Artykuł opublikowany w numerze 02.2013 na stronie nr. 104.

Tekst i zdjęcia: Agnieszka Meissner,

Sól etiopskiej ziemi


Na południowym skraju Etiopii, w pobliżu miasta Yabello, mieszka lud Borena, którego członkowie od wieków wydobywają sól. Powulkaniczny krater El-Sode (w języku lokalnym zwany też Chew bet), wypełniony granatowoczarną wodą, stanowi jedyne źródło utrzymania dla wielu okolicznych rodzin.

Dostępny PDF
W wersji PDF artykuł jest wyświetlany dokładnie tak jak został wydrukowany. Czytaj w PDF

 

 

 

Mężczyźni wydobywają z dna jeziora sól ukrytą w szlamowatej brei. Nurkują przez kilka godzin dziennie – bez właściwego ekwipunku. W dno wbijają długie pale, do których mocują plastikowe balie.
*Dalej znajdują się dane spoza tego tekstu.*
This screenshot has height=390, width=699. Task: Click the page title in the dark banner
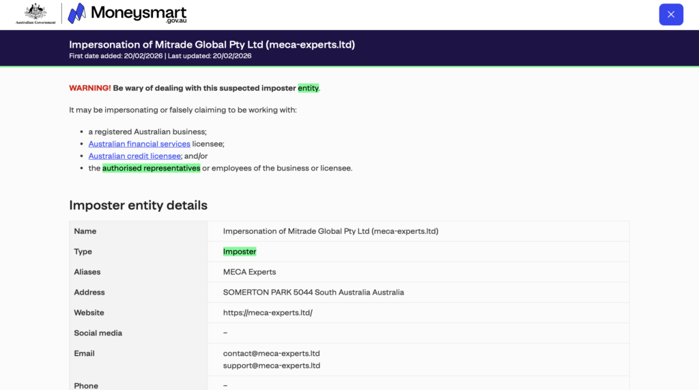click(x=212, y=45)
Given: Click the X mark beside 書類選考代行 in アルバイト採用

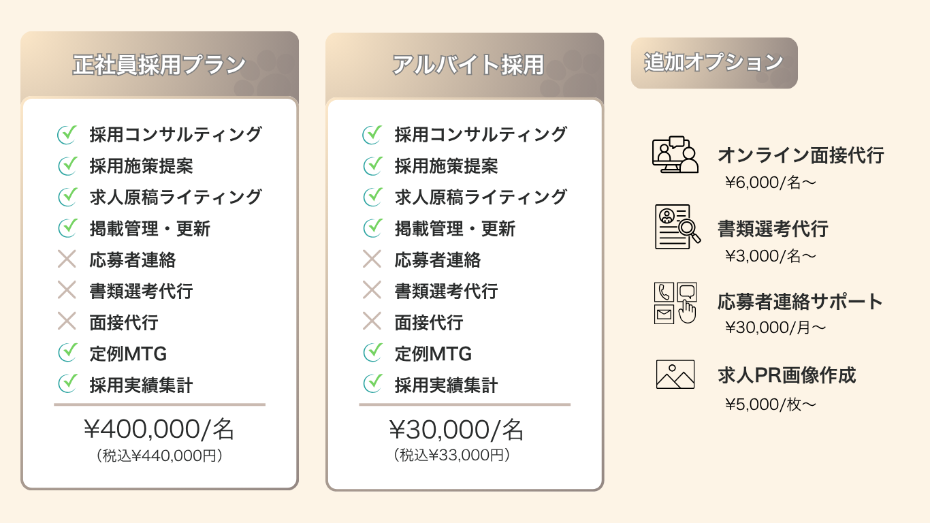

Po ich napełnieniu przypływają z ładunkiem do brzegu.

 

 

 

Półnadzy robotnicy pracują w spiekocie i z determinacją. Ich ciała pokrywają się błotem i białą warstwą soli.

 

 

 

Trzeba czekać kilka dni, by z błota zaczęły wyłaniać się kryształki cennego kruszcu.
Po wyschnięciu sól dzieli się według jakości: na tę dla zwierząt i tę dla ludzi.

 

 

 

Przed zejściem na dno jeziora nurkowie smarują ciała gliceryną, którą wciskają też do uszu. Nosy obwiązują szczelnie szmatkami lub zatykają dużymi kulkami z papieru i plastiku. Po 10 latach nurkowania bez okularów ochronnych grozi im ślepota.

 

 

 

Sól to skarb – jedyne w okolicy źródło utrzymania. Pomimo głodowych stawek każdego dnia rano zastępy mężczyzn meldują się na dole krateru.